> **Task instructions**:
For this exercise, write out only the lines of the entries below from the one with "You are a computer-use" up to and including the one with "1568x764 pixels.", exactly as they are. Pictures stay out.

> **Records supplied**:

- - - - -

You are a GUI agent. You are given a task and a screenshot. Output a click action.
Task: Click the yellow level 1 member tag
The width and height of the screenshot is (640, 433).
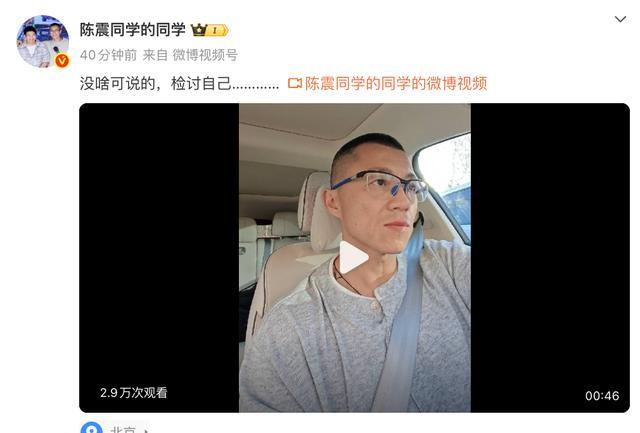tap(218, 30)
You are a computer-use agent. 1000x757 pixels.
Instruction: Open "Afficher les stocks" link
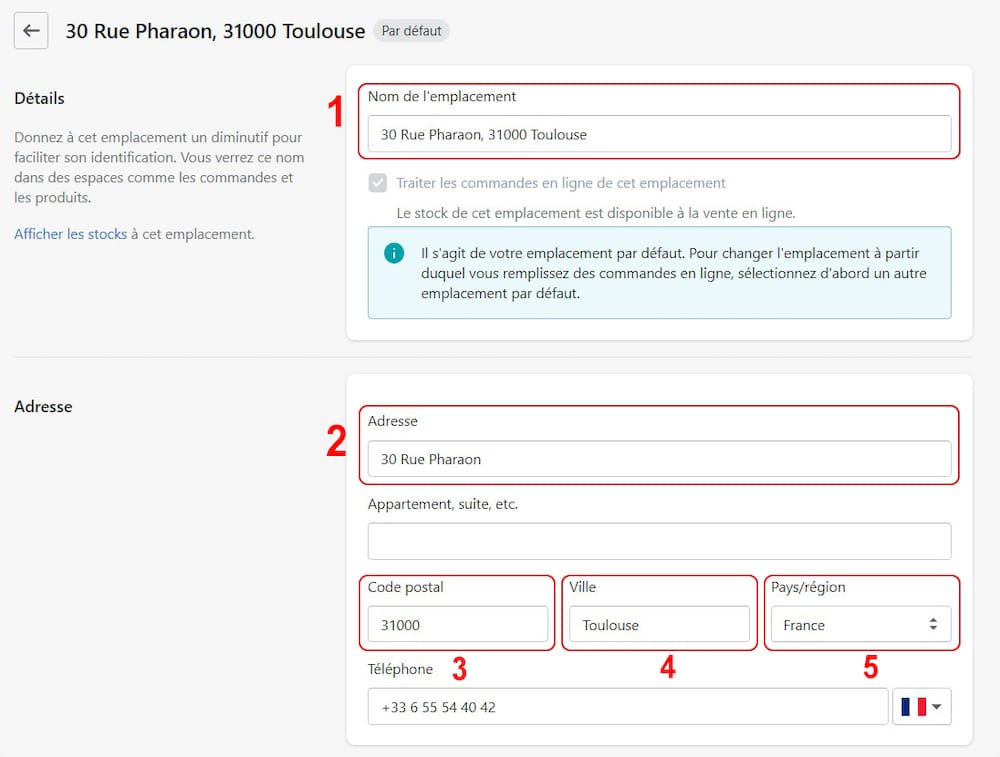(70, 234)
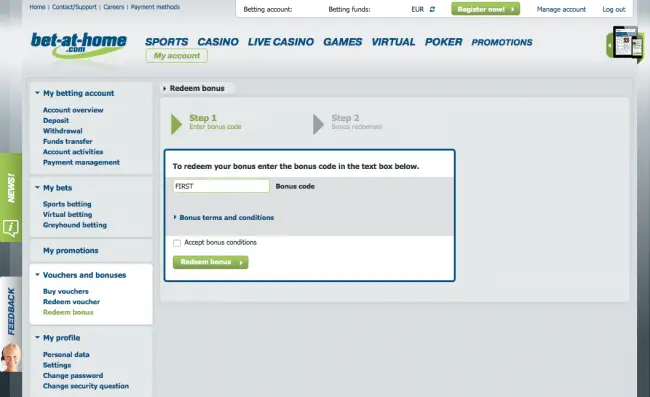650x397 pixels.
Task: Go to the POKER section
Action: click(x=443, y=42)
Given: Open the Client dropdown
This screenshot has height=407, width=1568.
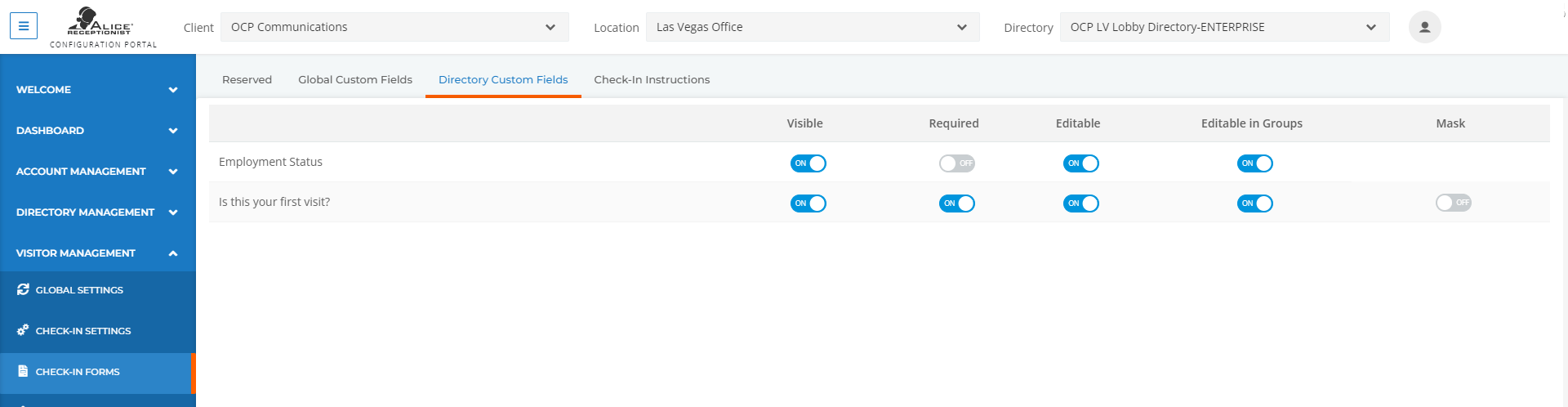Looking at the screenshot, I should pos(394,27).
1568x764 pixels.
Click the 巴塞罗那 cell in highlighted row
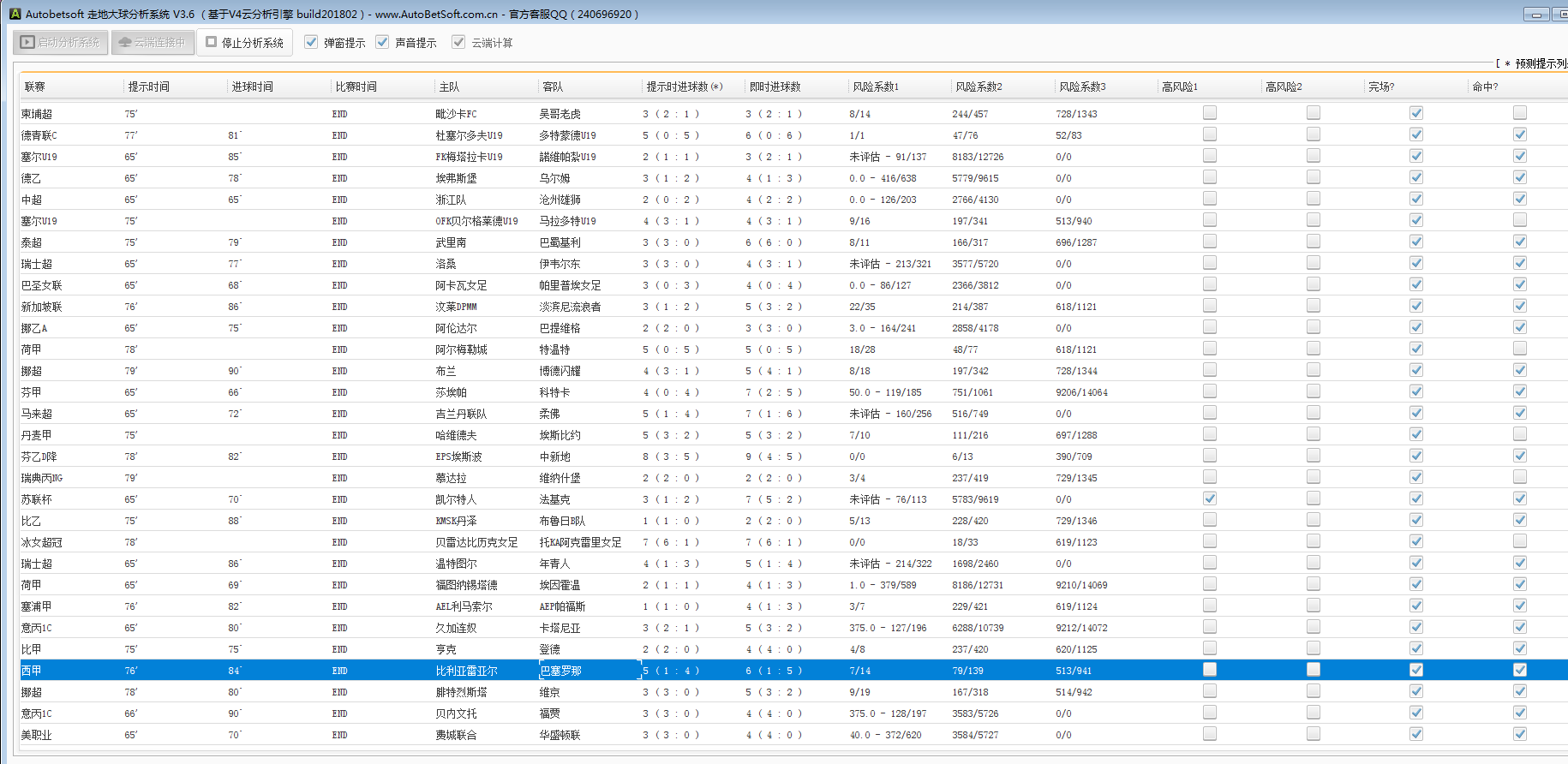pyautogui.click(x=560, y=671)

- - - - -

> **Your solution**:
You are a computer-use agent. 1000x757 pixels.
Instruction: Open "Afficher les stocks" link
(70, 234)
650x397 pixels.
Task: Go to the POKER section
Action: click(x=443, y=42)
Given: Open the Client dropdown
This screenshot has height=407, width=1568.
Looking at the screenshot, I should pos(394,27).
1568x764 pixels.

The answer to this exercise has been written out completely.